И я еще раз хочу сказать, что в своей жизни Коля вокруг себя собрал массу хороших людей, которые и теперь с ним рядом, а те, которые были не очень хорошие, стали ими. Он – как лакмусовая бумажка. При общении с ним сразу видно, кто есть кто.
* * *
В Париже мы играли такое количество спектаклей, что было очень трудно поверить, что это кто-нибудь может выдержать.
Как раз тогда Робер Оссейн поставил «Человек по имени Христос». Мы ходили смотреть, а французские актеры ходили на наш спектакль. Мы знали, что у них два или три состава исполнителей. И вот они пришли, и был среди них очень красивый актер с длинными волосами, который играл Христа. Он долго-долго смотрел на Колю, потом подошел и спросил: «Какой наркотик ты принимаешь? Я играю один спектакль в два дня, а ты каждый день. А в субботу и воскресенье у тебя по два спектакля. Какой же наркотик ты принимаешь?» Он ответил: «Никакой, я просто русский человек!» Француз протянул ему руку и сказал: «Спасибо! Я теперь знаю, что такое русский человек!»
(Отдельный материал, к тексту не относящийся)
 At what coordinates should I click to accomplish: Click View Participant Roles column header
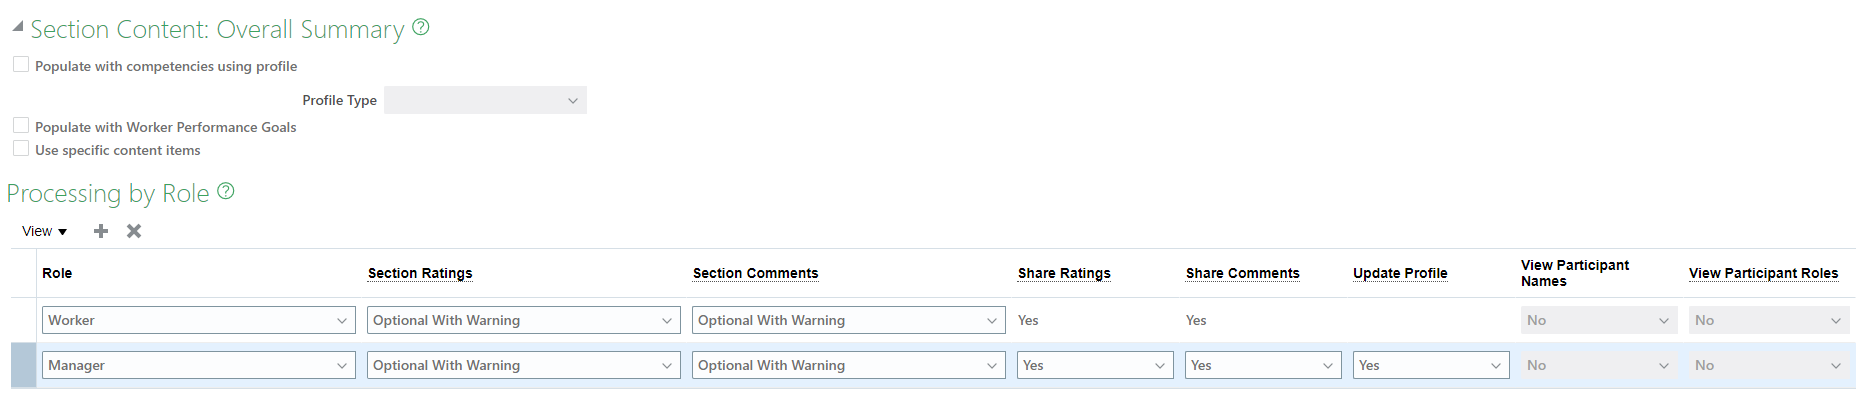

Другой француз, знаменитый Пьер Карден, который организовал наши гастроли и с которым мы подружились, устроил нам праздник – путешествие по Парижу. У нас был четверг, наш единственный выходной день. И в этот день он водил нас везде и всюду. Мы смотрели все театральные премьеры, мы ходили в любые музеи, в любые кинотеатры – он все это оплачивал. Вместе с нами планировал, куда будет организована очередная экскурсия. Наверное, он считал себя обязанным перед нами, русскими актерами, которые так вкалывали, которые так достойно показали себя в Париже. Они тоже должны узнать Париж. И Коля правильно пишет, что мы на Монмартре знали каждый закоулочек, в каждой кафешке мы посидели. В Лувре мы были несколько раз. В Версале специально для нас проводили экскурсии. И всюду встречали замечательно. За это надо поклониться Пьеру Кардену. Я впервые видела такого человека, который так вот просто дарил нам свою любовь.
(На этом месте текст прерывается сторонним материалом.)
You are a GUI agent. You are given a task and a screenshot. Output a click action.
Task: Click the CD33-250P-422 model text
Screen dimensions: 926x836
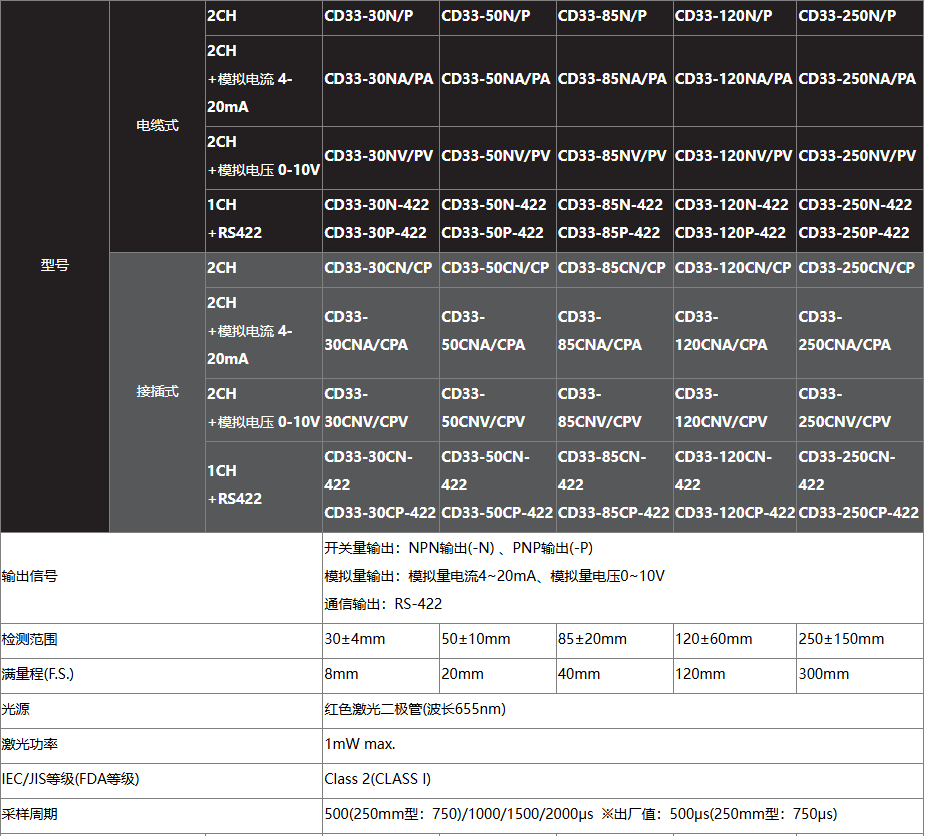(x=854, y=233)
Каждый спектакль заканчивался тем, что он вез Колю, меня, Сашу Абдулова, Иру Алферову, Марка Анатольевича куда-нибудь в ресторан. И не просто в ресторан, а именно в какой-нибудь старинный, связанный с именами великих поэтов, писателей, художников – Бодлера, Мольера, Хемингуэя, Родена, Тулуз-Лотрека. Он рассказывал об истории создания этого ресторана, что было для нас открытием, потому что подробности он сообщал такие, каких и в энциклопедиях нет. Но, пожалуй, самое яркое мое воспоминание о том, что каждый раз, когда я заходила к Коле после спектакля, чтобы узнать о его самочувствии, видела одну и ту же картину: полураздетый Коля, и перед ним на коленях стоит Пьер Карден и целует ему руку. Он говорил: «Я целую ему руку, восхищаясь его талантом!»